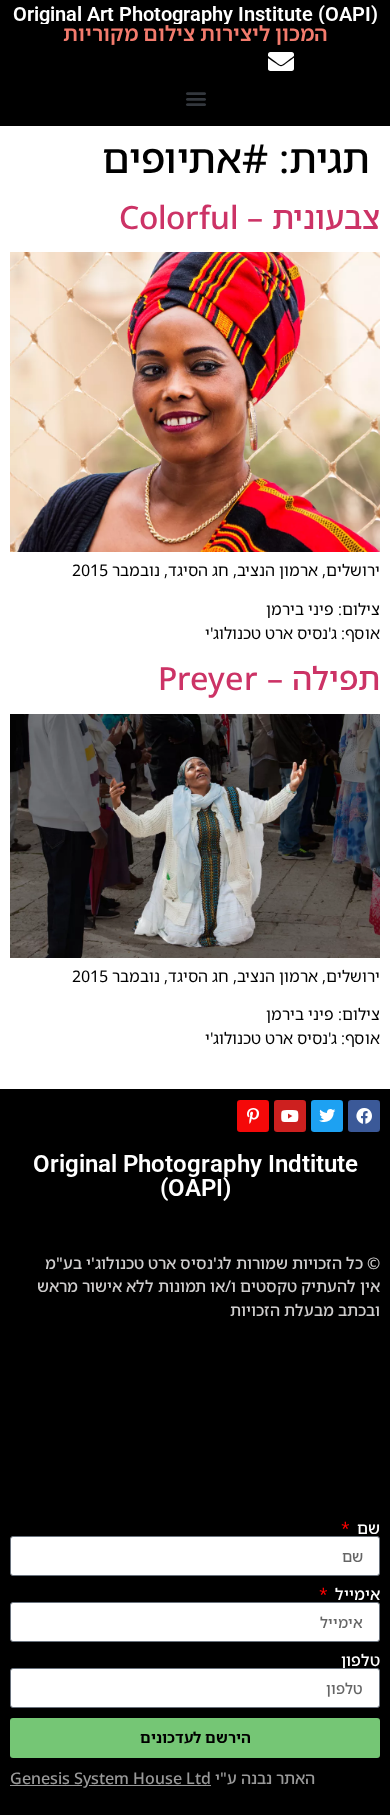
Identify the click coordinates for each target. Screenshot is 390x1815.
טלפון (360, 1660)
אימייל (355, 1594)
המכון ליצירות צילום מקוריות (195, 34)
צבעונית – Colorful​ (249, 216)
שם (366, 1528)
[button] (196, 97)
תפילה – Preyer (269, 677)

Problem statement: Give back the material above exactly as written, but omit the images.

Problem solution:
Identify the click coordinates for each target. Screenshot is 390x1815.
טלפון (360, 1660)
אימייל (355, 1594)
המכון ליצירות צילום מקוריות (195, 34)
צבעונית – Colorful​ (249, 216)
שם (366, 1528)
[button] (196, 97)
תפילה – Preyer (269, 677)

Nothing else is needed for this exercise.